Despite the hype, there could be downsides.

AI-powered tools could help improve skills based on real-time feedback (think chess), enhance classrooms with personalized learning and refine surgery techniques by providing practice simulations. But Ransbotham also stressed the possible drawbacks associated with the technology.

He used essays as an example: sometimes writing a bad essay, he argued, is an important step in learning to write a good one.
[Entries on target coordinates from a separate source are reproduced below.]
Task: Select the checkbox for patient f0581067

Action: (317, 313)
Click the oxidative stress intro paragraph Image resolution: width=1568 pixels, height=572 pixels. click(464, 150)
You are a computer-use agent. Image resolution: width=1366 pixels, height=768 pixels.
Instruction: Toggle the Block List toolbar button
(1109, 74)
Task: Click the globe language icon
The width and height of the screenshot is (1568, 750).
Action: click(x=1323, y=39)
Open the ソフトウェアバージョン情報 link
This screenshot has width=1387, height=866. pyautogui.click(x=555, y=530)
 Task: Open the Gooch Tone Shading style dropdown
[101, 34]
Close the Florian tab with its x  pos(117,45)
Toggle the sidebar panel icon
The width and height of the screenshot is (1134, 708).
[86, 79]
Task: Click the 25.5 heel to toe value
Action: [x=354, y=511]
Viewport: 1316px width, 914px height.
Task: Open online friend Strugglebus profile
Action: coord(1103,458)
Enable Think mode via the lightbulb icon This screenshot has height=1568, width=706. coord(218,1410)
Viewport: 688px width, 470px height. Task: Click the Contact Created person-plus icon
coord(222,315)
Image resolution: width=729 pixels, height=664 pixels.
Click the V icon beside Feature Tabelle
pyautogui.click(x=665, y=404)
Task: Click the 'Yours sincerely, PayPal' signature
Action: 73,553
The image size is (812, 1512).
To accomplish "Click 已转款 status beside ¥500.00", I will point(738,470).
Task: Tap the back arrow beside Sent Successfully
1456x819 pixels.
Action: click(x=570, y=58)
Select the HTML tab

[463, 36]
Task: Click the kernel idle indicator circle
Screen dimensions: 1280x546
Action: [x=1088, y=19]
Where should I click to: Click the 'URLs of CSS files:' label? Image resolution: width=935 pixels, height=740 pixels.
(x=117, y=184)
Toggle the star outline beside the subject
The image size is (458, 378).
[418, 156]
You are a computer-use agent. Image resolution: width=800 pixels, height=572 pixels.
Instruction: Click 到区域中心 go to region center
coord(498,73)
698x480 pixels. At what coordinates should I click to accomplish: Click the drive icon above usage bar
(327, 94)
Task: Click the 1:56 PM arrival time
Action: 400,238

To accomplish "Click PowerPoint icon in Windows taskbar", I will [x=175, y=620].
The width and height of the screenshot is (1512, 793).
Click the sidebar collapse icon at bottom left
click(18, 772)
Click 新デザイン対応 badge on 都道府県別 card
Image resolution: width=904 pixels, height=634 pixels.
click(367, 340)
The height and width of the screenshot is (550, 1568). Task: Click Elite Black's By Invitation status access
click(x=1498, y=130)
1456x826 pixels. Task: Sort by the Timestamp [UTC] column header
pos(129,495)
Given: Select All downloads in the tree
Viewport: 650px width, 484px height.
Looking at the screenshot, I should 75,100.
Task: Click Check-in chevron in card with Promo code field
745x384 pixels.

Using AI-powered tools from the start eliminates that process.

“The point here is that we may be not just losing the ability to do a skill, we may be losing general skill abilities. I don’t think we know that yet, but I worry about that,” said Ransbotham.

There’s not much regulating these companies.

“We have very little control or knowledge about what’s happening behind the scenes in these tools. Who’s running them, who’s objectives that they’re after,” he said.

Ransbotham compared today’s generative AI companies to the unregulated meatpacking industry in the early 20th century, which spurred the creation of the Food and Drug Administration, as a possible template for how the United States could approach regulating AI.

Tools are agnostic. Humans will decide how to use AI.

Ransbotham compared today’s workers who have just been given AI-powered tools to cavemen who’ve picked up rocks for the first time. Those rocks, he said, could be used as a weapon to attack other cavemen — or, as a hammer to build with.

“We can use a tool in many different ways. People decide how we use tools,” said Ransbotham.

Though artificial intelligence’s history is short, it seems it is here to stay. What matters now is how governments and individuals decide to manage and leverage it going forward.